Although still a young company, Mullen said she has experienced sales growth of 75 to 100 percent each year, investing the profits back into the business.
“I decided not to take a salary for five years. My records are at the tax accountant at the moment, so we’ll see if I get a paycheck this year,” she joked.
She also noted the number of products customers buy at one time is growing as well.
“It used to be that they would order just one product. Now, my average order is four items,” she said.
Mullen said she is focusing on adding new products and services. This spring, she’ll offer dozens of new toys, such as the AutoMobil, a mobile with Velcro-like tabs similar to the kind used on disposable diapers, and attaches to the fabric roof liners of cars.
She said she’s also concentrating on her marketing strategy. Sometimes, orders fly off the shelves — not because of her promotions, but because of television shows.
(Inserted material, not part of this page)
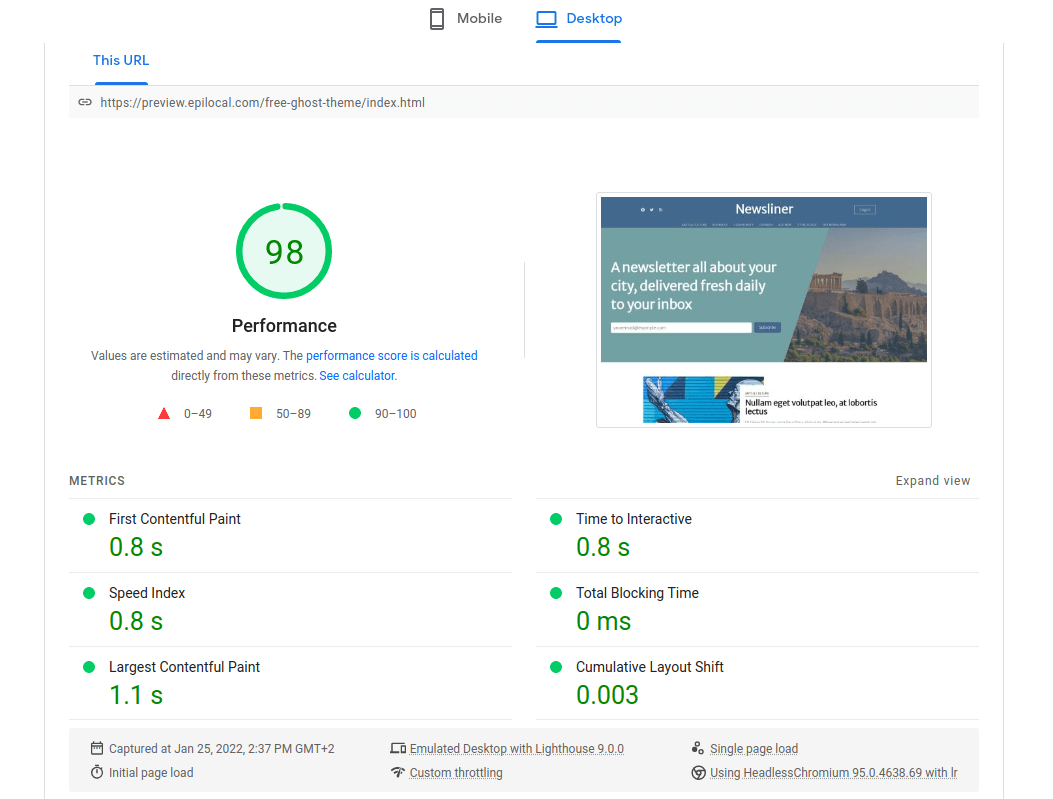Select the This URL tab

(x=120, y=60)
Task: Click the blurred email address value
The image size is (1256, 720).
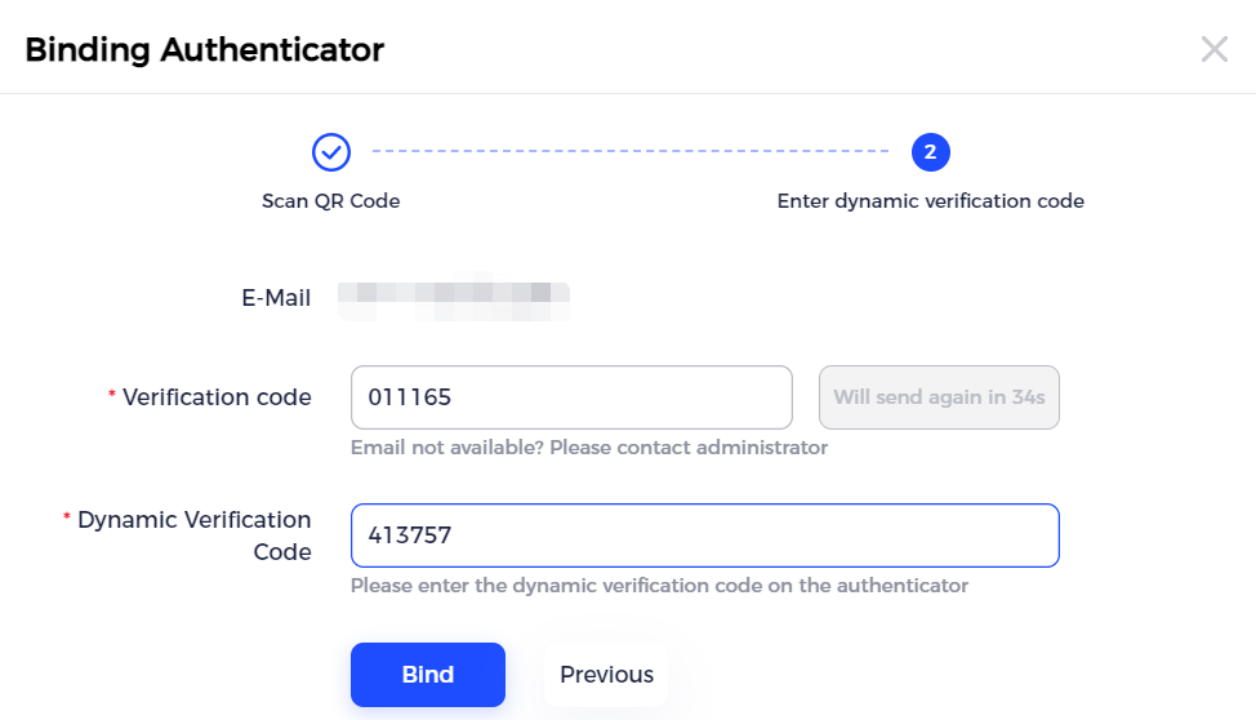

“Take the AutoMobil. They weren’t selling at all, then all of a sudden, I sold like six in one day. Well, I found out it had been featured on ‘The View,’” said Mullen. A similar situation occurred with the TP Saver, a toilet paper dispenser that prevents inquisitive children and mischievous pets from unraveling the whole roll.
Apparently, the TP Saver had been mentioned in The Wall Street Journal, and her orders for the product suddenly increased.
“I am working with manufacturers to try and have them give me a heads up when a product is featured on television or in the national media,” said Mullen.
In March, Mullen began offering free delivery of orders of $25 or more within a 10-mile radius of Hampton. “We do about two a day, within 48 hours of the order,” she said.
Ultimately, she would like to have a storefront operation. “But that is a long term goal,” Mullen said.